= EXTRACT =
☆ ☆ ☆ ☆ ☆
A student who knows all the rules
and pivots.
There will be a ceremony in the woods
there will be a test later
there will be a smarter person
somebody else, their turn for it
there’s a lot more than one place you can go
and you pivot. -
what’s annoying me lately 9/15/2025
Maybe it’s the inconsistent coffee drinking, lack of real sleep, fear of the temperature in my bedroom dropping below freezing this winter, or that I’m so busy that I think of my schedule in terms of “pockets of time”. But I’ve been annoyed with just about everything. Here are some examples:
- The word “inhumane.” It’s confusing, as its usage feels inconsistent. One guy gets killed and it’s considered inhumane, but sending American troops to occupy another country is for the good of the people. This word is a trick.
☆ ☆ ☆ ☆ ☆
= STATED TASK =
Answer these questions about the excerpt above:
1. Where does the excerpt say there will be a ceremony?
2. What date appears beside the heading "what's annoying me lately"?
3. Which word does the writer call "a trick"?

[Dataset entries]
☆ ☆ ☆ ☆ ☆
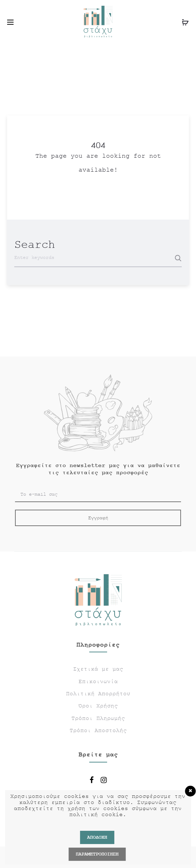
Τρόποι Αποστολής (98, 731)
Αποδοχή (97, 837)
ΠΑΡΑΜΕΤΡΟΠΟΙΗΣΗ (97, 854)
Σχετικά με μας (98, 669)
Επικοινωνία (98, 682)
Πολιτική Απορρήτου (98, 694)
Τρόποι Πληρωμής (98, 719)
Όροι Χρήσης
☆ ☆ ☆ ☆ ☆
= TASK SOLUTION =
1. In the woods.
2. 9/15/2025.
3. "Inhumane."